• **AIM OF THE TASK**
Starting at the top of the entries below, set down every line exactly, please, until you reach the line with "Open Spaces from", which is included too.

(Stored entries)
[Start of section]

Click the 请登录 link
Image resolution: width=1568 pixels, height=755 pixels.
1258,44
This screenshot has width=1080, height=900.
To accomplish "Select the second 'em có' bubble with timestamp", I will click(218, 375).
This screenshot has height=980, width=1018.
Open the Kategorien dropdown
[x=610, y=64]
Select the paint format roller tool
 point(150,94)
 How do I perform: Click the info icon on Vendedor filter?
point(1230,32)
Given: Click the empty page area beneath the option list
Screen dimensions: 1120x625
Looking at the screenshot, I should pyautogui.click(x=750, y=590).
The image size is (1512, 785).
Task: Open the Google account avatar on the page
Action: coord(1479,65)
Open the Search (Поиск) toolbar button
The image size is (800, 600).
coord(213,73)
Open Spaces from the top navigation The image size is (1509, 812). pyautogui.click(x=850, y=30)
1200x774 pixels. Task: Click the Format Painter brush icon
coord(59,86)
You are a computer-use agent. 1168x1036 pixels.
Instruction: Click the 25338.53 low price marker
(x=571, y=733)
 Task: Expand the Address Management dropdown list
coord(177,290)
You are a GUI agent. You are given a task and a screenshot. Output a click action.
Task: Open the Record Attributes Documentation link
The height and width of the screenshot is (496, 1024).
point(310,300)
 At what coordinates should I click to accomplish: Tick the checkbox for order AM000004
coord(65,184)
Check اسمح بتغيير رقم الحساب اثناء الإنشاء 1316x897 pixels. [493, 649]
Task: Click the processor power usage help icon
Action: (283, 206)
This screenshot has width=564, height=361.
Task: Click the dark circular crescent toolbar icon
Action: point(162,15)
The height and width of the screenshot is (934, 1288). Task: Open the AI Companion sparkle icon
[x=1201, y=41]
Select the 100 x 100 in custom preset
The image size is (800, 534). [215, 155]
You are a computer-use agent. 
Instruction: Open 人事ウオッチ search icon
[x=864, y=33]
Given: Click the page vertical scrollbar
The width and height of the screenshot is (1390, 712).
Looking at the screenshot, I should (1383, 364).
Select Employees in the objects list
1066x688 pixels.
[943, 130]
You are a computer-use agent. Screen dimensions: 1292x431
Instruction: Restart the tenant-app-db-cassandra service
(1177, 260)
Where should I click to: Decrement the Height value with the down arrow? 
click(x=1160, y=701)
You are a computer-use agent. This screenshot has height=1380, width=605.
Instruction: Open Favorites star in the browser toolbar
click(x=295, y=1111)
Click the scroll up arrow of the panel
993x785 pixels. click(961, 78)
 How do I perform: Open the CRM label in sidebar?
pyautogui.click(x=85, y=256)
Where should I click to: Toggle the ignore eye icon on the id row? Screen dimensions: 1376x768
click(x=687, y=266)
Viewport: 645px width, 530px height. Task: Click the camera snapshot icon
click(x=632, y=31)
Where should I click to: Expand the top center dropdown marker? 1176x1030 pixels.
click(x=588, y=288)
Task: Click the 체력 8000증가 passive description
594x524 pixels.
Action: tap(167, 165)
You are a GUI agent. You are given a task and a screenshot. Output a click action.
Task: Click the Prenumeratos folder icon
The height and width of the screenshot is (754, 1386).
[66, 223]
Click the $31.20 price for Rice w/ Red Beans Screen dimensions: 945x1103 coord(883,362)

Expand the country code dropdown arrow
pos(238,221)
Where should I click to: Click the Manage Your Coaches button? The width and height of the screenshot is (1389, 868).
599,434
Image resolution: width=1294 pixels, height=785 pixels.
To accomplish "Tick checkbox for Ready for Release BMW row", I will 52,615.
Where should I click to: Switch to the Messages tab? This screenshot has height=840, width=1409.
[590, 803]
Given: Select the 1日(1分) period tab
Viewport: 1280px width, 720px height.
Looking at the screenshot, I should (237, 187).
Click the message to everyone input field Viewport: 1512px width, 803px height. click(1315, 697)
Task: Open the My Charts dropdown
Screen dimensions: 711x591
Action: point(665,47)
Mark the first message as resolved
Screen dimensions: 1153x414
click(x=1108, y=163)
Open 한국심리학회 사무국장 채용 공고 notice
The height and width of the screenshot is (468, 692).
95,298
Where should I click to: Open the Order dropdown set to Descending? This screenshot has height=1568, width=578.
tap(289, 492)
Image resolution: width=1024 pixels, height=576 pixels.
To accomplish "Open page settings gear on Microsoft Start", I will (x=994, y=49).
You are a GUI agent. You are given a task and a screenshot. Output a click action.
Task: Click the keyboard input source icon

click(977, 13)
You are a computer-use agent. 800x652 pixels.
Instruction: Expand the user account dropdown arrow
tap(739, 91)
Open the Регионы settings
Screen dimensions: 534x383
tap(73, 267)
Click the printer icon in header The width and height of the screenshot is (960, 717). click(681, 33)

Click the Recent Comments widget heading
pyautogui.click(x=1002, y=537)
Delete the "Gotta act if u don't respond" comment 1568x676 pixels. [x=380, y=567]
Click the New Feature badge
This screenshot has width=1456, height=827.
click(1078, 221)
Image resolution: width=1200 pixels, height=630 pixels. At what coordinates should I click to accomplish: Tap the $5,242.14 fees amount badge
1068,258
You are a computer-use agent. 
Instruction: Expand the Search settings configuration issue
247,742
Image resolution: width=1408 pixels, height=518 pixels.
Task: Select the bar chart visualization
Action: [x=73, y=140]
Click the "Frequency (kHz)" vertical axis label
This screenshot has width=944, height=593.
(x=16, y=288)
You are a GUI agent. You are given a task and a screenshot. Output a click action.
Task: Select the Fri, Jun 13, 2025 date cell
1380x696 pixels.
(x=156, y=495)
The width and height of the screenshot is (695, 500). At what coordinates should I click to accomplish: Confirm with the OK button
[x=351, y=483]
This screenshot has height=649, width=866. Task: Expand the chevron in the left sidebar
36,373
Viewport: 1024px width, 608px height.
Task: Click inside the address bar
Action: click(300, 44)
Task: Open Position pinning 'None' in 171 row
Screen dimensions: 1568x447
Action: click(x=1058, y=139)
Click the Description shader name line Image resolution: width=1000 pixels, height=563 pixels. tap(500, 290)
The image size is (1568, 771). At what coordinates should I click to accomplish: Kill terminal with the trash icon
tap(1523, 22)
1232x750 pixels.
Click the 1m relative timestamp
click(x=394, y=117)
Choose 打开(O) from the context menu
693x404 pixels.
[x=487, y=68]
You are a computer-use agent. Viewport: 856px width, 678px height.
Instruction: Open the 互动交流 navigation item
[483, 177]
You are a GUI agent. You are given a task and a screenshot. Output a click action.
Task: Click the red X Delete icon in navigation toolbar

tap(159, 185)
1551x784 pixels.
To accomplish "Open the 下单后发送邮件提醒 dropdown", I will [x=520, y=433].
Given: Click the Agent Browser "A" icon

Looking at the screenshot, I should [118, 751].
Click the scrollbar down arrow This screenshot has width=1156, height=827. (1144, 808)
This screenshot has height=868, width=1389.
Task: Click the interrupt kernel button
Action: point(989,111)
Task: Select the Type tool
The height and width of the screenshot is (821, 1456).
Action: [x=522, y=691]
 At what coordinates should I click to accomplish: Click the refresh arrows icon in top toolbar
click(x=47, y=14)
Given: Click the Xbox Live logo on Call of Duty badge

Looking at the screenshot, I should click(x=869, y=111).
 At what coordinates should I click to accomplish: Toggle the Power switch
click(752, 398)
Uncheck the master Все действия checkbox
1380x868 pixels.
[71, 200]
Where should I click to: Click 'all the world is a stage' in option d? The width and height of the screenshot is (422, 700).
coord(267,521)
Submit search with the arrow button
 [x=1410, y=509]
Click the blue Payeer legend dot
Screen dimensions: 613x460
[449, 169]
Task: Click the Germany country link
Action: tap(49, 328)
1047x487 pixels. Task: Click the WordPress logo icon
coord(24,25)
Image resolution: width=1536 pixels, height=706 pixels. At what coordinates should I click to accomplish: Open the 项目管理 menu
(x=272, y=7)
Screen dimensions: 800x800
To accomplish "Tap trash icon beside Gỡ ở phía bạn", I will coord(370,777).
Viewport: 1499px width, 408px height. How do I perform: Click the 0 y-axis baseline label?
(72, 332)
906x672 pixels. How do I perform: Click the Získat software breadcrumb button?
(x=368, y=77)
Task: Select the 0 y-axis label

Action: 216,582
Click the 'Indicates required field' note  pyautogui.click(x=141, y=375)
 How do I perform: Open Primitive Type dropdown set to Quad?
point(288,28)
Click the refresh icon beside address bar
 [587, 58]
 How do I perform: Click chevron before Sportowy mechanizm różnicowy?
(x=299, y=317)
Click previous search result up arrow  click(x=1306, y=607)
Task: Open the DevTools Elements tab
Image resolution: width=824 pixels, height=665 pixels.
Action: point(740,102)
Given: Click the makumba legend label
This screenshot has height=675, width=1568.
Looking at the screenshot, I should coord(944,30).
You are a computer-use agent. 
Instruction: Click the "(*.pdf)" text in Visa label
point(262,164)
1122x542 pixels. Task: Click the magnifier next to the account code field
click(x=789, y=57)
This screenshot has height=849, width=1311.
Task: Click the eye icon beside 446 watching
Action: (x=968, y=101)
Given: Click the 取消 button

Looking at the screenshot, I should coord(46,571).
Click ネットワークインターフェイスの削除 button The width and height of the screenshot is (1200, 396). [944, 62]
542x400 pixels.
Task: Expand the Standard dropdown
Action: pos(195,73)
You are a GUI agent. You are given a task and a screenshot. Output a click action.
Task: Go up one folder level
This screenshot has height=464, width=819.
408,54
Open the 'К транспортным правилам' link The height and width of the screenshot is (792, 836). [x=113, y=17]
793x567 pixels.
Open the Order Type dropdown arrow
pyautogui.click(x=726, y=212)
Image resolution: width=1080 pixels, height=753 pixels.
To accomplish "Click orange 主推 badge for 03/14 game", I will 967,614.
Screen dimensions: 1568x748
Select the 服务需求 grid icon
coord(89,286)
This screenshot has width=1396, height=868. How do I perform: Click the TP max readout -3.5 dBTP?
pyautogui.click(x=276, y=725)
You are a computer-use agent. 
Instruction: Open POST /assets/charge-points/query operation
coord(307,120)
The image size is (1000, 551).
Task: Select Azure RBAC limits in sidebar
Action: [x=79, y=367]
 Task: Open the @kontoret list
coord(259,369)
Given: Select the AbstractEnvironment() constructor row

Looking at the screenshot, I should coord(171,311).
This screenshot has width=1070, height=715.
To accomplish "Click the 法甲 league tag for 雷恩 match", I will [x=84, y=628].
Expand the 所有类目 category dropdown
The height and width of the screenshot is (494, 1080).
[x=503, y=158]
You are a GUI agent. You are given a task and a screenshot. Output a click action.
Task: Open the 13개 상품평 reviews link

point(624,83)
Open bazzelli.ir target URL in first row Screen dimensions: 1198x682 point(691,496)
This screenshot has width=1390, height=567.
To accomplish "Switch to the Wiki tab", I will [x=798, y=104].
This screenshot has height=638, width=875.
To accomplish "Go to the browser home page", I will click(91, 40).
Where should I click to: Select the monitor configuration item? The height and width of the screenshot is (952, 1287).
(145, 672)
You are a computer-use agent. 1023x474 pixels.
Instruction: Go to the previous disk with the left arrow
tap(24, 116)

[End of section]

• **WRITTEN ANSWER**
Click the 请登录 link
Image resolution: width=1568 pixels, height=755 pixels.
1258,44
This screenshot has width=1080, height=900.
To accomplish "Select the second 'em có' bubble with timestamp", I will click(218, 375).
This screenshot has height=980, width=1018.
Open the Kategorien dropdown
[x=610, y=64]
Select the paint format roller tool
 point(150,94)
 How do I perform: Click the info icon on Vendedor filter?
point(1230,32)
Given: Click the empty page area beneath the option list
Screen dimensions: 1120x625
Looking at the screenshot, I should pyautogui.click(x=750, y=590).
The image size is (1512, 785).
Task: Open the Google account avatar on the page
Action: coord(1479,65)
Open the Search (Поиск) toolbar button
The image size is (800, 600).
coord(213,73)
Open Spaces from the top navigation The image size is (1509, 812). pyautogui.click(x=850, y=30)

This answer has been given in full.